PROVIDED DATA –
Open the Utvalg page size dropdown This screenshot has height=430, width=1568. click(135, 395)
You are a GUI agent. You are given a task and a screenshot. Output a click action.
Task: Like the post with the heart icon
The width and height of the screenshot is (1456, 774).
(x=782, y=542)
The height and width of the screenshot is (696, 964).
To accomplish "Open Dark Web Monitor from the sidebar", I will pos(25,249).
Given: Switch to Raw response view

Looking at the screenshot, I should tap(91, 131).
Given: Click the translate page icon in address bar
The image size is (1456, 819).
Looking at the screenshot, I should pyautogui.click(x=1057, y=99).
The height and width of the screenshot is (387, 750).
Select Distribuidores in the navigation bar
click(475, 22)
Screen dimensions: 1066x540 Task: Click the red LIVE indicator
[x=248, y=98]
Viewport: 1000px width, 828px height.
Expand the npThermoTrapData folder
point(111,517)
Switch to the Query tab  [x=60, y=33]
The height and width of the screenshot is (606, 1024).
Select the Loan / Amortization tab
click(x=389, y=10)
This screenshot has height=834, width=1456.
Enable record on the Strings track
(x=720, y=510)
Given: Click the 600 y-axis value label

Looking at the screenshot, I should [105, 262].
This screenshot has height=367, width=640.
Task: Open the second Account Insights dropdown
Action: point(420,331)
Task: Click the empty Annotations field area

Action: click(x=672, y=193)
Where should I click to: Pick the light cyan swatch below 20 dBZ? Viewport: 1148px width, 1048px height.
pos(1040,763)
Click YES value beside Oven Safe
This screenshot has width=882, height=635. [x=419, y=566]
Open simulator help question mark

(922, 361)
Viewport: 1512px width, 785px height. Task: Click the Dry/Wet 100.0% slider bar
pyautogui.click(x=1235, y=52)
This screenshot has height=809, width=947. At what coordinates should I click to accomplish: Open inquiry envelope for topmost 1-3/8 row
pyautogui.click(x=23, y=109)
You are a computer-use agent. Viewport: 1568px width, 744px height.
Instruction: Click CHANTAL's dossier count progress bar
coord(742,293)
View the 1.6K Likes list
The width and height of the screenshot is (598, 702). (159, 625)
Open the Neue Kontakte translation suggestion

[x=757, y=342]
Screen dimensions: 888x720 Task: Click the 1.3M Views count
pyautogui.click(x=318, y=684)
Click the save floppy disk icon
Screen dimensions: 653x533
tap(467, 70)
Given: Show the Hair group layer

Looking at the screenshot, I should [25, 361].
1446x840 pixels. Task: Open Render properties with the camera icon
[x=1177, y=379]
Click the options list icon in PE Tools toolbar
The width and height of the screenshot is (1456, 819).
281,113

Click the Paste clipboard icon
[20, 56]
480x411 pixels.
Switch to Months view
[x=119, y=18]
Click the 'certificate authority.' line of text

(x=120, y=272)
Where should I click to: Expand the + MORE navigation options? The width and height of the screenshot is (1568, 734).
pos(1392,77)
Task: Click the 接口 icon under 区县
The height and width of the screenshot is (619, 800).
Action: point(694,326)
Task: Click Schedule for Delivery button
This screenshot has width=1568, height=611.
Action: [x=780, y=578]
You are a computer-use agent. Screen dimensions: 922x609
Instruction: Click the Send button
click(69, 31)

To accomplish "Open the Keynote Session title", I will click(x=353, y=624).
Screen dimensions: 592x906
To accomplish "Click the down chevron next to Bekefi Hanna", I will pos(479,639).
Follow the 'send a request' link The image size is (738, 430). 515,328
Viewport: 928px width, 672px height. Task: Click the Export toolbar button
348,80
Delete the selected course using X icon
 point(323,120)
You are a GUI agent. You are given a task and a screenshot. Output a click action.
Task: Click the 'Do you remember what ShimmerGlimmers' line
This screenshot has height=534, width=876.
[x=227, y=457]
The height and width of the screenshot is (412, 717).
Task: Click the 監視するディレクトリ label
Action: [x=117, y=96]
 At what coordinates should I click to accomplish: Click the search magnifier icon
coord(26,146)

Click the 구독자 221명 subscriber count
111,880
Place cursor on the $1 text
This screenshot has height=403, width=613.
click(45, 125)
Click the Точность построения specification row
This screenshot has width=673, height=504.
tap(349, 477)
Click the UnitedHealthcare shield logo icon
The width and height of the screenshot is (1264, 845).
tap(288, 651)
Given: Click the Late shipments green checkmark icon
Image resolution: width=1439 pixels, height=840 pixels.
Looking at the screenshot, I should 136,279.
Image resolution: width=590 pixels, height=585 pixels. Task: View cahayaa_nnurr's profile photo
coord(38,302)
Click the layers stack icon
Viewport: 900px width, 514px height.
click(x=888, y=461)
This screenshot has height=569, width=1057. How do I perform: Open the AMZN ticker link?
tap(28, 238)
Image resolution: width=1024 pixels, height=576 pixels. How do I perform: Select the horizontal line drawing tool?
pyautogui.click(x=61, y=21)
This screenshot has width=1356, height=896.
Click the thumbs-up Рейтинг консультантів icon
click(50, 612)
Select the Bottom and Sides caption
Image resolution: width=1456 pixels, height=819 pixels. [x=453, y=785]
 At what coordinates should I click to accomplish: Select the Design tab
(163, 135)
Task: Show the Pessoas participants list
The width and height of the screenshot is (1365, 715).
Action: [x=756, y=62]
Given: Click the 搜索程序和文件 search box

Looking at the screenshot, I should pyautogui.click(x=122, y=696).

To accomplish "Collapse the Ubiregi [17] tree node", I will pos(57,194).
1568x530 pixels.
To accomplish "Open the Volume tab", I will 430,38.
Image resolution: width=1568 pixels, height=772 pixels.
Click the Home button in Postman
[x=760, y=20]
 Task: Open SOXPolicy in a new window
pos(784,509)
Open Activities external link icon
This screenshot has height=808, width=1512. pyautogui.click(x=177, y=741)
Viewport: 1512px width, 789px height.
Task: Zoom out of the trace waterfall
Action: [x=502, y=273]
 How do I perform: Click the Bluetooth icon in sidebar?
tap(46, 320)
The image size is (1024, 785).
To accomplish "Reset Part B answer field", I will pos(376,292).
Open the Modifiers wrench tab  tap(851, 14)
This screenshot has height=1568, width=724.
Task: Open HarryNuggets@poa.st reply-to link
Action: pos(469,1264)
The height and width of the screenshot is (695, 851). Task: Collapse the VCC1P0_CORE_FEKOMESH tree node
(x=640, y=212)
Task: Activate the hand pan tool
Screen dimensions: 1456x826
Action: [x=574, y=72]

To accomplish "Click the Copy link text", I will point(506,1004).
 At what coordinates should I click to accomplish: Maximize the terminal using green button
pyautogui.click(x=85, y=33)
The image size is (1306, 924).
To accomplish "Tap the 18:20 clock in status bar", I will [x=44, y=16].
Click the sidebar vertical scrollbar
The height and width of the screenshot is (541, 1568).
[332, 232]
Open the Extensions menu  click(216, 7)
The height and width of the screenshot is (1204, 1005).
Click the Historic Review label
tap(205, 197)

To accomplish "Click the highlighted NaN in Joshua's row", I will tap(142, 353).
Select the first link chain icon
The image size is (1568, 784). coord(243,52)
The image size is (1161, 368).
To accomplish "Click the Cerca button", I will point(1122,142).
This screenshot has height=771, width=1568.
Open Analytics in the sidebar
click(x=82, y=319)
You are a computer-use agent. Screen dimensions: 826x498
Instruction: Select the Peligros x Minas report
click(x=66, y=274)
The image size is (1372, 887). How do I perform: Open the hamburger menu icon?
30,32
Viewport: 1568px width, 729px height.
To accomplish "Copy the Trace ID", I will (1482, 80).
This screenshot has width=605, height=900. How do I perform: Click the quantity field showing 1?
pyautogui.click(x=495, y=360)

EXERCISE REQUIREMENTS – Find every line above that contains the word "Instruction", and copy each of those lines in full.

SOLUTION TO THE PROBLEM –
Instruction: Click CHANTAL's dossier count progress bar
Instruction: Click the Send button
Instruction: Select the Peligros x Minas report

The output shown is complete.